Brano fornito:
Una casetta di 60 metri quadrati dove la piccola di 4 anni non ha nemmeno una stanza tutta per sé. Ma quello che conta è il luogo, anche se Federica Grasselli ammette: «Non ci avevano detto che avremmo dovuto attendere così a lungo per riavere la nostra casa».
Il racconto
«Quando c’è stato il terremoto avevamo casa sistemata da poco - racconta Federica Grasselli -. La cucina aveva due mesi di vita e posso dire di non averla mai usata davvero. Nel periodo dell’emergenza ci siamo trasferiti in un hotel di Porto Sant’Elpidio insieme a nostro figlio che all’epoca aveva dieci anni.

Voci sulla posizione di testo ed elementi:
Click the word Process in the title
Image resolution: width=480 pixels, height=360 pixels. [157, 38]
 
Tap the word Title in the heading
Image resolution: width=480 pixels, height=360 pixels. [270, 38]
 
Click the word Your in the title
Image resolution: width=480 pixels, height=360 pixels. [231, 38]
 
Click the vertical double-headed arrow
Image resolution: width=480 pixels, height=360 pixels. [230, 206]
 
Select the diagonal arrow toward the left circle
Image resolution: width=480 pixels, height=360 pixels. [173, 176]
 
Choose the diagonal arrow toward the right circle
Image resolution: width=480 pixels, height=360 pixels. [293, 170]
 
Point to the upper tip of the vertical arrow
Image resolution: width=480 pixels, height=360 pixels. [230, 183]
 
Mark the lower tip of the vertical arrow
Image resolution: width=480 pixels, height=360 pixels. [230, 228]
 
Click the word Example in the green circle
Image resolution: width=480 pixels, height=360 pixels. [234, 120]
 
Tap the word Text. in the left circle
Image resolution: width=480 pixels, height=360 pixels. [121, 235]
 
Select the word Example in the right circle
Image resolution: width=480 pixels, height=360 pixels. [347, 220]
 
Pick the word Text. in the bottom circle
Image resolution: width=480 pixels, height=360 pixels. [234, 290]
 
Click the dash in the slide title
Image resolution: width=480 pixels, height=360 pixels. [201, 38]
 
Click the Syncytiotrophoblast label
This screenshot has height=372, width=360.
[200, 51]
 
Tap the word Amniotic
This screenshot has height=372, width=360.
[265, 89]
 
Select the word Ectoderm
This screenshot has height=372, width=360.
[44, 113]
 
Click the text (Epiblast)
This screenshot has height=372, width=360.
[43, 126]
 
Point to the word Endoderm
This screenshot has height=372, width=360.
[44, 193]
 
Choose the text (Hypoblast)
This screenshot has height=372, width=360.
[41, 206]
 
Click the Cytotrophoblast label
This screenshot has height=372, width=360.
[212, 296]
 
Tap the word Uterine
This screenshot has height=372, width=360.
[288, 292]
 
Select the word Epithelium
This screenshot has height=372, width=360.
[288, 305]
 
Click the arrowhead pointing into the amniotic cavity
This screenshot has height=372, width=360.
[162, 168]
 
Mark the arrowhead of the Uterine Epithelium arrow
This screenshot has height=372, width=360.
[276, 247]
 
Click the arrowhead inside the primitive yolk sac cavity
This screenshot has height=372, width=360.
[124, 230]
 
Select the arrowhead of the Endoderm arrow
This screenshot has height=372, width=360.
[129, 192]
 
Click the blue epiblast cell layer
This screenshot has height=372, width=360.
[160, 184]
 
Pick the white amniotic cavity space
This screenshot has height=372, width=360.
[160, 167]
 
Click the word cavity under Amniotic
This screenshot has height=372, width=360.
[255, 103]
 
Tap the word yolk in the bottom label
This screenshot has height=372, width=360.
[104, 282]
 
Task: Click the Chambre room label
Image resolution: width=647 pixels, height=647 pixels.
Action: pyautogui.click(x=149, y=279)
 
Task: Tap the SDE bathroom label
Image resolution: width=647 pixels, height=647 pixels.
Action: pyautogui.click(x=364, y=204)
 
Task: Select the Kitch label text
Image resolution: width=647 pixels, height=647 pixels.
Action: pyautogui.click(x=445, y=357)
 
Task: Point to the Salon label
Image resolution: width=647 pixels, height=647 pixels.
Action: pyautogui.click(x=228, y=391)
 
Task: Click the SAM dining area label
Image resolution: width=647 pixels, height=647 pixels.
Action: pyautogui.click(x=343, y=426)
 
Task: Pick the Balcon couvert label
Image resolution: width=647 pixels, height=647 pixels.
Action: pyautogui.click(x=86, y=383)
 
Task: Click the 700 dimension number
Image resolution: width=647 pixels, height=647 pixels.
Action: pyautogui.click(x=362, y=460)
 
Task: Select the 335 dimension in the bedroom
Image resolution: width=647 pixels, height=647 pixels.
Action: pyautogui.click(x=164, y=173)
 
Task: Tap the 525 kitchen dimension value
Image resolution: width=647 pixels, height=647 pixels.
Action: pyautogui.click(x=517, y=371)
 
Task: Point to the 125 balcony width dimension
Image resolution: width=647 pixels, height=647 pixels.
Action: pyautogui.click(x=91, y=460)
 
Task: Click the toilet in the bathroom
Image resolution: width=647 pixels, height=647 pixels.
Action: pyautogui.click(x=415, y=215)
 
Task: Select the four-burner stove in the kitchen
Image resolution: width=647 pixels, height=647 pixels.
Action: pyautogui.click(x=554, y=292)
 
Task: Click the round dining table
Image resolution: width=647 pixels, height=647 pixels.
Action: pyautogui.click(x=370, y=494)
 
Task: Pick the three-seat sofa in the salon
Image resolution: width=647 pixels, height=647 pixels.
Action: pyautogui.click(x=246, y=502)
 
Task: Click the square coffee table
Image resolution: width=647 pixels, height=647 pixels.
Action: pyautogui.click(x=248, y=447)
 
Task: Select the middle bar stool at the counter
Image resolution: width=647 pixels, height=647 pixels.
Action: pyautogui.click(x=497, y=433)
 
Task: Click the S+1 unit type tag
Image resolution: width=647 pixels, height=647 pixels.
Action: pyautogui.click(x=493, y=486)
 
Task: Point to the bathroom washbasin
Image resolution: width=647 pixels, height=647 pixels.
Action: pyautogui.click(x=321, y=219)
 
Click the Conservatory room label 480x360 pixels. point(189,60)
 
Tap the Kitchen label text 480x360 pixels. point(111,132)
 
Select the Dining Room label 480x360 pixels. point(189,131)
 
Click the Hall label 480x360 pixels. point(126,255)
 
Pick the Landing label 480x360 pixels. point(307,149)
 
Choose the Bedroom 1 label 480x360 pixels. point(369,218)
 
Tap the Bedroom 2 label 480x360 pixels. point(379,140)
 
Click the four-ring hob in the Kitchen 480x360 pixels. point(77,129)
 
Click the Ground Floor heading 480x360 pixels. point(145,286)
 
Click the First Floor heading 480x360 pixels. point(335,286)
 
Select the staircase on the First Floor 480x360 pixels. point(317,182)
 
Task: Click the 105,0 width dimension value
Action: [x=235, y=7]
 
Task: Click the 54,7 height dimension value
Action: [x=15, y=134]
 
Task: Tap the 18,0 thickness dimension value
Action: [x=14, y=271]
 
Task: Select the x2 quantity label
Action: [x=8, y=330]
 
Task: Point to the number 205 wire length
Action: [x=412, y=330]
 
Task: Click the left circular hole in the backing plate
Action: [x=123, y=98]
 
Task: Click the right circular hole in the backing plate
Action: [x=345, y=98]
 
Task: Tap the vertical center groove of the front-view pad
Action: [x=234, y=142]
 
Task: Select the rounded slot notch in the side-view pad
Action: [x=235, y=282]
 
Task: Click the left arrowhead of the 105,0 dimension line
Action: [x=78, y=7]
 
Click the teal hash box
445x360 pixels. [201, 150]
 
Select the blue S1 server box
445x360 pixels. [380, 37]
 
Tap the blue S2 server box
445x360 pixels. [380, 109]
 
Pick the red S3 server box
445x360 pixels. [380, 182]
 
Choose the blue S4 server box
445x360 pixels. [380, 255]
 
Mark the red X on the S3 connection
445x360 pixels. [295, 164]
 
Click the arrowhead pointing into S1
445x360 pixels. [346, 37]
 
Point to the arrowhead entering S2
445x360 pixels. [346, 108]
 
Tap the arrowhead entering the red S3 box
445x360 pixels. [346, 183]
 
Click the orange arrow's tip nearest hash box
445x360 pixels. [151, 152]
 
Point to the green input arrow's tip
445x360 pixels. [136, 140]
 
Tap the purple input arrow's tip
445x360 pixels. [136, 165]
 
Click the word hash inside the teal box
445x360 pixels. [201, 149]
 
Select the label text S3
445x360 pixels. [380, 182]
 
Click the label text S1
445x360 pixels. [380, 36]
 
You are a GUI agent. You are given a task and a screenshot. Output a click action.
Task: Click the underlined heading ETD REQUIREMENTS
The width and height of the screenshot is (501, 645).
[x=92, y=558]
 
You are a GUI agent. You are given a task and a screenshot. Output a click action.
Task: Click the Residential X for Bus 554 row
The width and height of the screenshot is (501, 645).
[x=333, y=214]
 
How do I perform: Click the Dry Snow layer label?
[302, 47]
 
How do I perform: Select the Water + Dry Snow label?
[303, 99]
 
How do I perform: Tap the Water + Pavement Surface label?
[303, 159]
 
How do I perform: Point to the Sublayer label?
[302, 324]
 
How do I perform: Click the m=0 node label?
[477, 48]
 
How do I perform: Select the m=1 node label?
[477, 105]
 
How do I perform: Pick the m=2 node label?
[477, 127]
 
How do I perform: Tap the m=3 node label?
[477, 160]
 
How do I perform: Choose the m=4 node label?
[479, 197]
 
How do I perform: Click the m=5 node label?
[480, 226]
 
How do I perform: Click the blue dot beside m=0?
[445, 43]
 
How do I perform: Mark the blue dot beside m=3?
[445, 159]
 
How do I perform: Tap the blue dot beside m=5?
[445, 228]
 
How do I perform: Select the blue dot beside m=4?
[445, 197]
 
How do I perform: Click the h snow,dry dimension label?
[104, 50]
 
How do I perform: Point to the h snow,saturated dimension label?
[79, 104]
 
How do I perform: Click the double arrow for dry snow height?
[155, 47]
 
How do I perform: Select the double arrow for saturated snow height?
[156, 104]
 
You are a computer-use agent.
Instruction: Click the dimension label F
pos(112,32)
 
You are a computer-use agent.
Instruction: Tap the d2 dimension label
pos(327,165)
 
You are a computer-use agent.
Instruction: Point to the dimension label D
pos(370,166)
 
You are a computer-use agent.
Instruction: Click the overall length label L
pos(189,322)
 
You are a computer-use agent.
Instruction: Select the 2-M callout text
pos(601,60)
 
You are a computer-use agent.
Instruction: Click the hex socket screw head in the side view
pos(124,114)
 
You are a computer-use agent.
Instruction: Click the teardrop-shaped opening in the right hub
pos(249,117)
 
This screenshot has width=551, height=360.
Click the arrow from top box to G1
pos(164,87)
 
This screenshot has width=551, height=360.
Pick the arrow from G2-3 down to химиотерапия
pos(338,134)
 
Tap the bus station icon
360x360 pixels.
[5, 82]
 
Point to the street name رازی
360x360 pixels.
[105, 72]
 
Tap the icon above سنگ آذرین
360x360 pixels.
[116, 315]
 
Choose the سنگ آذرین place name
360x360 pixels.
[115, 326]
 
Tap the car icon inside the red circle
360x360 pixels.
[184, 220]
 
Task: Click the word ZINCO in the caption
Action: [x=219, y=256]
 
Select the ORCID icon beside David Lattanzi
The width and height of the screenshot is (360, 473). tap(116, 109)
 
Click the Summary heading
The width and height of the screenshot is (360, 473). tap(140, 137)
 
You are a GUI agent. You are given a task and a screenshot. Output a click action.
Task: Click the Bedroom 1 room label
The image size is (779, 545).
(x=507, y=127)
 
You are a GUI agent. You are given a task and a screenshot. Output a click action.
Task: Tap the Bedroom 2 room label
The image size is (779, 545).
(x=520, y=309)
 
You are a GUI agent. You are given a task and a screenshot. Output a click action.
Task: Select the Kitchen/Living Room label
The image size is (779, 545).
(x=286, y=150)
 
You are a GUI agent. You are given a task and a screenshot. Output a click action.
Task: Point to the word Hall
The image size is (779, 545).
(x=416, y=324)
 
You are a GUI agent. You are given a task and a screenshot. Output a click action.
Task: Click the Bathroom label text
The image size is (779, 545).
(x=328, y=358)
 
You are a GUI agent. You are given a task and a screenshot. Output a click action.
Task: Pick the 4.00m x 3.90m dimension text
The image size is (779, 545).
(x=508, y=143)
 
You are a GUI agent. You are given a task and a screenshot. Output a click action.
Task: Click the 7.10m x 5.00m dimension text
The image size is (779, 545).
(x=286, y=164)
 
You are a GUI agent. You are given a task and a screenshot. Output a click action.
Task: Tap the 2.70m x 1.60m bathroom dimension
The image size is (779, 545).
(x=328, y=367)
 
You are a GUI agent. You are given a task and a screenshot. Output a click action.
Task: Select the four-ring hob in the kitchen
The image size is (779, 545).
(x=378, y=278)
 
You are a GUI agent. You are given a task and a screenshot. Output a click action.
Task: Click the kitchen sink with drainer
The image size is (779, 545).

Compito da svolgere:
Prosegui il brano sulla famiglia rimasta senza casa dopo il terremoto, riprendendo subito dopo la sua ultima frase.

Soluzione esercizio:
Il rientro
All’epoca, però, Federica e la sua famiglia non lo sapevano. «Abbiamo comunque dovuto ricominciare - dice -. Siamo tornati a Ussita ma era tutto diverso: la nostra casa non era quella che avevamo lasciato e la comunità non c’era più. A volte cerco di non farci caso - confida - ma basta guardarsi intorno e vedere che non c’è alcun cenno di ricostruzione. Io, però, soprattutto guardando i miei figli, non voglio scoraggiarmi e la speranza di tornare a vivere quello che finora abbiamo lasciato nel baule dei ricordi è ancora viva». Nonostante le difficoltà siano tante, infatti, Federica non se la sente di dire che se avesse saputo di dover aspettare tutto questo tempo non sarebbe tornata. «Con il senno di poi non so cosa avrei fatto - ammette -, amo questo posto profondamente. Ma le difficoltà sono tante. Nel frattempo i miei figli sono cresciuti: la piccola non ha nemmeno una stanza dove dormire. Sta nel lettone con noi e il soggiorno si è trasformato nella sua stanza di giochi. Ma quando vedo gli amici di mio figlio che vivono sulla costa e hanno una profonda nostalgia di questi luoghi, penso che forse non ho sbagliato a prendere questa decisione. D’altronde - conclude - noi possiamo ancora credere di rivedere le nostre case. Mi dispiace invece per gli anziani che hanno la consapevolezza di non poter avere questa fortuna».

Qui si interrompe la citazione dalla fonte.